Os obstáculos ao futebol feminino sempre foram carregados de preconceitos, tanto nas questões de gênero, em relação à masculinização dos corpos e à sexualidade, na visibilidade midiática e também no incentivo financeiro. O corpo feminino é tratado como um bem social, controlado para entretenimento e consumo masculino. As jogadoras devem desenvolver a feminilidade na medida certa, pois qualquer aproximação com o que é considerado da essência masculina é repudiada. Sendo o futebol um universo de dominação masculina, para que o futebol feminino deslanche, é preciso que haja consumo, para haver consumo é necessário que haja oferta e demanda e para haver oferta as jogadoras são incentivadas a performar um estereótipo do gênero feminino dentro e fora de campo em que a beleza e a feminilidade garantem um maior público, patrocínio e visibilidade (SALVIANI; SOUZA; JÚNIOR, 2016). Segundo Morel (2006), a Confederação Brasileira de Futebol (CBF) estima que existem no Brasil cerca de 400 mil mulheres jogando futebol, embora a FIFA estime em cerca de sete milhões. A trajetória histórica de cada categoria explica a deficiência do futebol feminino em relação ao masculino quando se trata de divulgação midiática, patrocínio e incentivo aos jogadores. 

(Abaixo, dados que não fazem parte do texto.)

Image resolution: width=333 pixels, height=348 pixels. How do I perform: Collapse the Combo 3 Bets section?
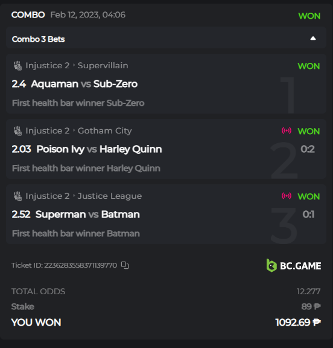[313, 39]
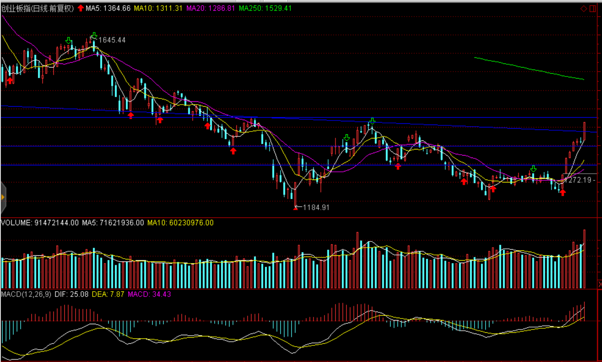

Enfim, este tema gera grandes discussões podendo ser ampliado pra diversas áreas do conhecimento como educação física, pedagogia e antropologia. As questões relacionadas ao gênero, corpo e sexualidade encontram grande oportunidade de debates dentro das ciências sociais e um enriquecimento e possibilidade de visibilidade a essas mulheres que estão desde sempre lutando para ganhar um mínimo de reconhecimento em seu esporte. 
Referências:
FRANZINI, Fábio. Futebol é" coisa para macho"?: pequeno esboço para uma história das mulheres no país do futebol. Revista Brasileira de História, v. 25, n. 50, p. 315-328, 2005.
GOELLNER, Silvana Vilodre. Mulheres e futebol no Brasil: entre sombras e visibilidades. Revista Brasileira de Educação Física e Esporte, v. 19, n. 2, p. 143- 151, 2005.
MALUF, Marina; MOTT, Maria Lúcia. Recônditos do mundo feminino. In: SEVCENKO, Nicolau; NOVAIS, Fernando A. (Org.). História da Vida Privada no Brasil 3. São Paulo: Companhia das Letras, 1998. p. 367-421.
MOREL, Marcia; C. SALLES, José Geraldo do. Futebol feminino. Atlas do esporte no Brasil. Rio de Janeiro: Confef, 2006.
MOURÃO, Ludimila. As narrativas sobre o futebol feminino. Ver. Bras. Educ. Fís. Esporte, (São Paulo) 2016 Abr-Jun; 30(2):303-11
SALVINI, Leila; MARCHI JÚNIOR, Wanderley. “Guerreiras de chuteiras” na luta pelo reconhecimento: relatos acerca do preconceito no futebol feminino brasileiro. Revista Brasileira de Educação Física e Esporte, v. 30, n. 2, p. 303- 311, 2016.